Your provider will likely measure your cervix by ultrasound at your mid-pregnancy anatomy scan and possibly at additional visits. Knowing your cervical length helps your care team decide whether interventions like progesterone or closer monitoring are needed. Watch for signs of preterm labor yourself: regular tightening or contractions, pelvic pressure, low back pain that doesn’t go away, or any change in vaginal discharge.

Gestational Diabetes and Preeclampsia

The risk of gestational diabetes in twin pregnancies is more than double that of singleton pregnancies. Screening involves the same glucose challenge test used for all pregnancies, typically between 24 and 28 weeks. If you’re diagnosed, treatment follows the same approach regardless of how many babies you’re carrying: dietary changes, blood sugar monitoring, and sometimes medication. Keeping blood sugar controlled reduces the risk of oversized babies and delivery complications.

Preeclampsia, a condition involving high blood pressure and organ stress, is also more common with twins. Low-dose aspirin started before 16 weeks of gestation can reduce the risk. A multicenter study found that 160 mg daily was more effective in twin pregnancies than the 80 to 100 mg dose often used for singletons, cutting the risk of preeclampsia by about 37% with no increase in complications. Your provider may recommend aspirin prophylaxis even if you have no other risk factors, simply because carrying twins is a risk factor on its own.

Staying Active Safely

Exercise during a twin pregnancy is not off-limits, but the guidance is less specific than for singleton pregnancies.
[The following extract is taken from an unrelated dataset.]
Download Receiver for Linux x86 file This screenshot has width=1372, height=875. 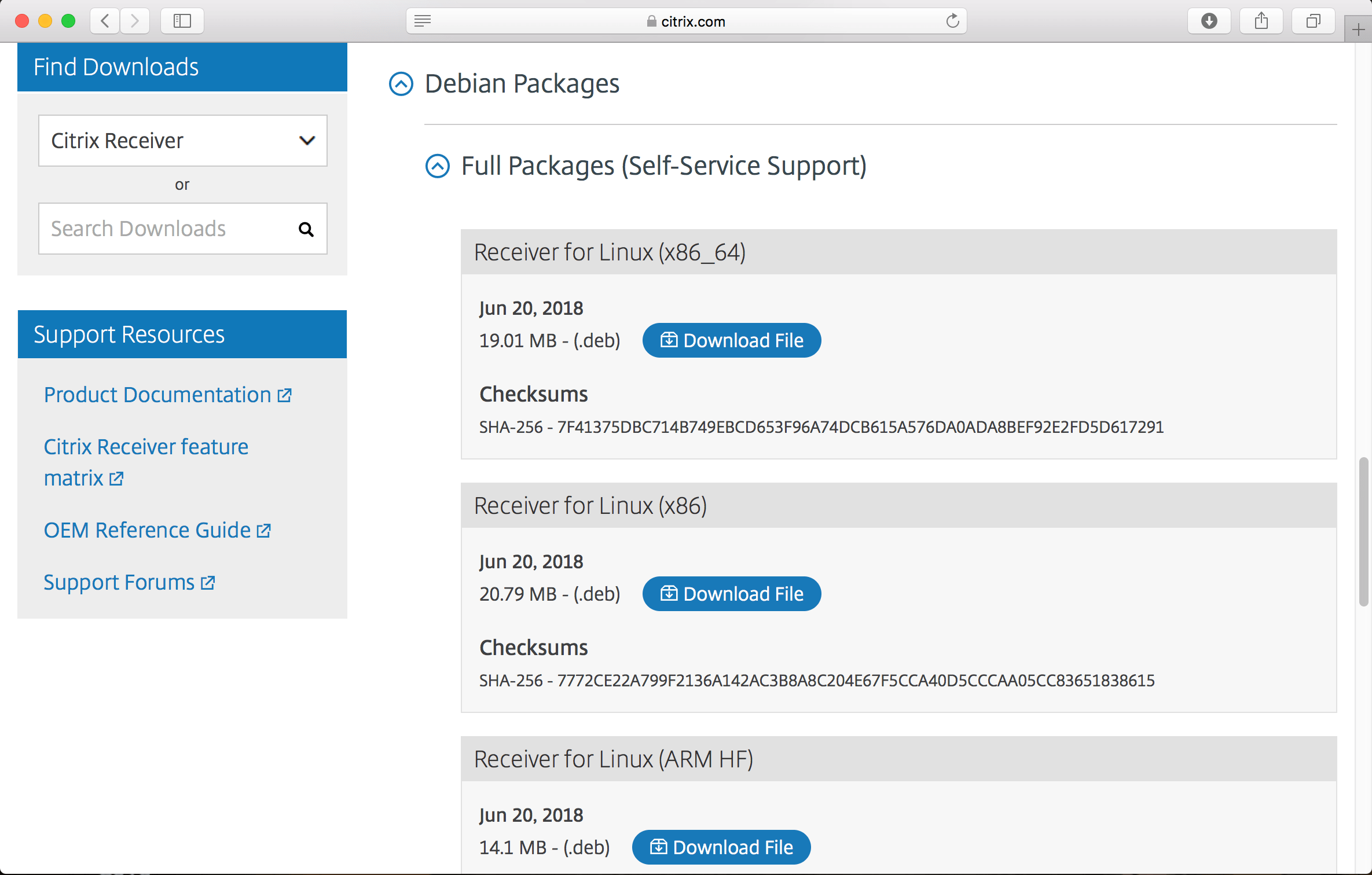[x=731, y=594]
Most providers recommend staying moderately active, using the “talk test” as a gauge: if you can carry on a conversation during exercise, the intensity is appropriate. Walking, swimming, and prenatal yoga are commonly encouraged. Avoid contact sports and activities with a risk of falls.
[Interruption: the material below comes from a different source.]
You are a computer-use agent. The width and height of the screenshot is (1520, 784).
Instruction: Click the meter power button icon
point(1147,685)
After 28 weeks, twin pregnancies are considered a relative contraindication to exercise, meaning you should check in with your provider about what’s still safe. In practice, many women find that physical limitations naturally scale back activity in the third trimester anyway. A survey of women with multifetal pregnancies found that 74% received only vague advice from providers like “listen to your body,” so don’t hesitate to ask for specifics about what activities are and aren’t appropriate for your situation.

When Delivery Typically Happens

The ideal delivery timing depends on your type of twins. Research suggests that uncomplicated monochorionic twins do best when delivered at or after 36 weeks, while dichorionic twins can safely wait until 37 weeks or beyond. These targets balance the declining risk of prematurity-related problems against the increasing risk of stillbirth and placental issues that comes with longer gestation in twin pregnancies.

Most providers will schedule a planned delivery date even if everything is going smoothly, because the risks of continuing the pregnancy past these windows begin to outweigh the benefits. Whether you deliver vaginally or by cesarean depends on factors like the position of the first baby, your medical history, and how the pregnancy has progressed. Many twin pregnancies result in vaginal delivery when the first baby is head-down, though you should be prepared for the possibility that plans may shift during labor.

Day-to-Day Practical Tips

Rest becomes a real priority, especially after the second trimester. Your body is doing roughly twice the work of a singleton pregnancy, and fatigue is not a sign of weakness. Sleep on your side with a pillow between your knees to reduce pressure on your back and improve blood flow to the babies. Staying hydrated is important for maintaining amniotic fluid levels and reducing the risk of contractions.

Meal prep and batch cooking in the second trimester can save you during the third, when standing in a kitchen for long stretches becomes harder. If you’re working, talk to your employer about accommodations earlier than you might with a singleton pregnancy. Many women carrying twins begin leave or reduce hours around 32 to 34 weeks, though this varies widely. Keep a written list of warning signs (contractions, sudden swelling, visual changes, severe headache, reduced fetal movement) on your phone so you don’t have to rely on memory during a stressful moment.